**Instructions for the task**
Rewrite all of the data below with "GUI agent" switched to "screen assistant" and nothing else changed.

**Data to use**
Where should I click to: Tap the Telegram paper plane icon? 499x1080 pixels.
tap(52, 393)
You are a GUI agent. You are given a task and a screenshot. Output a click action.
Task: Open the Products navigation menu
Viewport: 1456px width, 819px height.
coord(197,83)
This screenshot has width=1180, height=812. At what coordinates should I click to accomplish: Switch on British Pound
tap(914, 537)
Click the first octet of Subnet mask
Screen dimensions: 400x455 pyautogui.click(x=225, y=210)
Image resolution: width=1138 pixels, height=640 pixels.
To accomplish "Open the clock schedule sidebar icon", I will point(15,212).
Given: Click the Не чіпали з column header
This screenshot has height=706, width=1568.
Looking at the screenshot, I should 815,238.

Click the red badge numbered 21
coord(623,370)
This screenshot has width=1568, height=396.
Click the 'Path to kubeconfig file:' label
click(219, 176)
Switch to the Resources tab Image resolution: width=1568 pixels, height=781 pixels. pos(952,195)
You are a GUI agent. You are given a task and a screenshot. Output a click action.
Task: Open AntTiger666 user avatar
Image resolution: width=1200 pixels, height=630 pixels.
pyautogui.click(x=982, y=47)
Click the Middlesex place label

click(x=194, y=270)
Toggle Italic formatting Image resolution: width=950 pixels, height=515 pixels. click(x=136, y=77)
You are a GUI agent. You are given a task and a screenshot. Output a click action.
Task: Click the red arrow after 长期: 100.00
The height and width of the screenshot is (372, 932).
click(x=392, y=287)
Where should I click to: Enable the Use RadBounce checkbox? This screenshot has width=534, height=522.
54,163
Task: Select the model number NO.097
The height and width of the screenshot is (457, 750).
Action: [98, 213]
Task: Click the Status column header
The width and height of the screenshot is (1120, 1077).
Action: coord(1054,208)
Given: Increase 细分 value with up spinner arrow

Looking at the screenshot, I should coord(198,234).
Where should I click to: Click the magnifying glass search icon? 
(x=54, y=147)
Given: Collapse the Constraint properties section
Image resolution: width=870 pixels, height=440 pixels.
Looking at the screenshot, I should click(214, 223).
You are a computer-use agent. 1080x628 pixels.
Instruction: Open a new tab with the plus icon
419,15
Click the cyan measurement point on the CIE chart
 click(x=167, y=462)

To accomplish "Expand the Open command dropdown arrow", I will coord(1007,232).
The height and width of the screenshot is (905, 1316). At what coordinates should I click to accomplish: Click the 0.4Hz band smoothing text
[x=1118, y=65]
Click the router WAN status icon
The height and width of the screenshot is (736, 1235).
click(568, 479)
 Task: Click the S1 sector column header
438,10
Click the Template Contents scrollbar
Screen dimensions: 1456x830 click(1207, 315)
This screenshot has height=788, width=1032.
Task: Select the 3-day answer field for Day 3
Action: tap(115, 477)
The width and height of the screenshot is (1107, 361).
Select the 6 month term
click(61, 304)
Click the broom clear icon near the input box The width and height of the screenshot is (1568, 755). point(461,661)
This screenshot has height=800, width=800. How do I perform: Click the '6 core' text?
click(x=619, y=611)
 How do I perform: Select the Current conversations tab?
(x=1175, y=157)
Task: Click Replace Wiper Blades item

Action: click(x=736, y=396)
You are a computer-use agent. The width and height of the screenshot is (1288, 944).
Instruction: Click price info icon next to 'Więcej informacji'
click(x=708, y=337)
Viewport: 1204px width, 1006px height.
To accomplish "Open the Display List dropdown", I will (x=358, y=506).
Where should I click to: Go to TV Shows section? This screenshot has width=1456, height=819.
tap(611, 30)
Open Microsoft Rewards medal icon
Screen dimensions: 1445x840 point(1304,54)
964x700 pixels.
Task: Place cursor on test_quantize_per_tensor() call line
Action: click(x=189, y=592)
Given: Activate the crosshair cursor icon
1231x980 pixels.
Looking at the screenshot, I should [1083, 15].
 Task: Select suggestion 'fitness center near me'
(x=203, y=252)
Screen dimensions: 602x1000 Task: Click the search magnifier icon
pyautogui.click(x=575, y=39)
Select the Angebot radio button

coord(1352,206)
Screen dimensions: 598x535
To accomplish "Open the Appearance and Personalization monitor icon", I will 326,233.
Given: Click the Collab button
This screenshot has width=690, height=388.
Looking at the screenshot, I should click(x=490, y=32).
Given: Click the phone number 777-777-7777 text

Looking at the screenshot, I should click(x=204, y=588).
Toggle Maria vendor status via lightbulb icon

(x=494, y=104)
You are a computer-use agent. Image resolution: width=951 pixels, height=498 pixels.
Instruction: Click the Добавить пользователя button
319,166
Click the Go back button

**Solution to this exercise**
Where should I click to: Tap the Telegram paper plane icon? 499x1080 pixels.
tap(52, 393)
You are a screen assistant. You are given a task and a screenshot. Output a click action.
Task: Open the Products navigation menu
Viewport: 1456px width, 819px height.
coord(197,83)
This screenshot has width=1180, height=812. At what coordinates should I click to accomplish: Switch on British Pound
tap(914, 537)
Click the first octet of Subnet mask
Screen dimensions: 400x455 pyautogui.click(x=225, y=210)
Image resolution: width=1138 pixels, height=640 pixels.
To accomplish "Open the clock schedule sidebar icon", I will point(15,212).
Given: Click the Не чіпали з column header
This screenshot has height=706, width=1568.
Looking at the screenshot, I should 815,238.

Click the red badge numbered 21
coord(623,370)
This screenshot has width=1568, height=396.
Click the 'Path to kubeconfig file:' label
click(219, 176)
Switch to the Resources tab Image resolution: width=1568 pixels, height=781 pixels. pos(952,195)
You are a screen assistant. You are given a task and a screenshot. Output a click action.
Task: Open AntTiger666 user avatar
Image resolution: width=1200 pixels, height=630 pixels.
pyautogui.click(x=982, y=47)
Click the Middlesex place label

click(x=194, y=270)
Toggle Italic formatting Image resolution: width=950 pixels, height=515 pixels. click(x=136, y=77)
You are a screen assistant. You are given a task and a screenshot. Output a click action.
Task: Click the red arrow after 长期: 100.00
The height and width of the screenshot is (372, 932).
click(x=392, y=287)
Where should I click to: Enable the Use RadBounce checkbox? This screenshot has width=534, height=522.
54,163
Task: Select the model number NO.097
The height and width of the screenshot is (457, 750).
Action: [98, 213]
Task: Click the Status column header
The width and height of the screenshot is (1120, 1077).
Action: coord(1054,208)
Given: Increase 细分 value with up spinner arrow

Looking at the screenshot, I should coord(198,234).
Where should I click to: Click the magnifying glass search icon? 
(x=54, y=147)
Given: Collapse the Constraint properties section
Image resolution: width=870 pixels, height=440 pixels.
Looking at the screenshot, I should click(214, 223).
You are a computer-use agent. 1080x628 pixels.
Instruction: Open a new tab with the plus icon
419,15
Click the cyan measurement point on the CIE chart
 click(x=167, y=462)

To accomplish "Expand the Open command dropdown arrow", I will coord(1007,232).
The height and width of the screenshot is (905, 1316). At what coordinates should I click to accomplish: Click the 0.4Hz band smoothing text
[x=1118, y=65]
Click the router WAN status icon
The height and width of the screenshot is (736, 1235).
click(568, 479)
 Task: Click the S1 sector column header
438,10
Click the Template Contents scrollbar
Screen dimensions: 1456x830 click(1207, 315)
This screenshot has height=788, width=1032.
Task: Select the 3-day answer field for Day 3
Action: tap(115, 477)
The width and height of the screenshot is (1107, 361).
Select the 6 month term
click(61, 304)
Click the broom clear icon near the input box The width and height of the screenshot is (1568, 755). point(461,661)
This screenshot has height=800, width=800. How do I perform: Click the '6 core' text?
click(x=619, y=611)
 How do I perform: Select the Current conversations tab?
(x=1175, y=157)
Task: Click Replace Wiper Blades item

Action: click(x=736, y=396)
You are a computer-use agent. The width and height of the screenshot is (1288, 944).
Instruction: Click price info icon next to 'Więcej informacji'
click(x=708, y=337)
Viewport: 1204px width, 1006px height.
To accomplish "Open the Display List dropdown", I will (x=358, y=506).
Where should I click to: Go to TV Shows section? This screenshot has width=1456, height=819.
tap(611, 30)
Open Microsoft Rewards medal icon
Screen dimensions: 1445x840 point(1304,54)
964x700 pixels.
Task: Place cursor on test_quantize_per_tensor() call line
Action: click(x=189, y=592)
Given: Activate the crosshair cursor icon
1231x980 pixels.
Looking at the screenshot, I should [1083, 15].
 Task: Select suggestion 'fitness center near me'
(x=203, y=252)
Screen dimensions: 602x1000 Task: Click the search magnifier icon
pyautogui.click(x=575, y=39)
Select the Angebot radio button

coord(1352,206)
Screen dimensions: 598x535
To accomplish "Open the Appearance and Personalization monitor icon", I will 326,233.
Given: Click the Collab button
This screenshot has width=690, height=388.
Looking at the screenshot, I should click(x=490, y=32).
Given: Click the phone number 777-777-7777 text

Looking at the screenshot, I should click(x=204, y=588).
Toggle Maria vendor status via lightbulb icon

(x=494, y=104)
You are a computer-use agent. Image resolution: width=951 pixels, height=498 pixels.
Instruction: Click the Добавить пользователя button
319,166
Click the Go back button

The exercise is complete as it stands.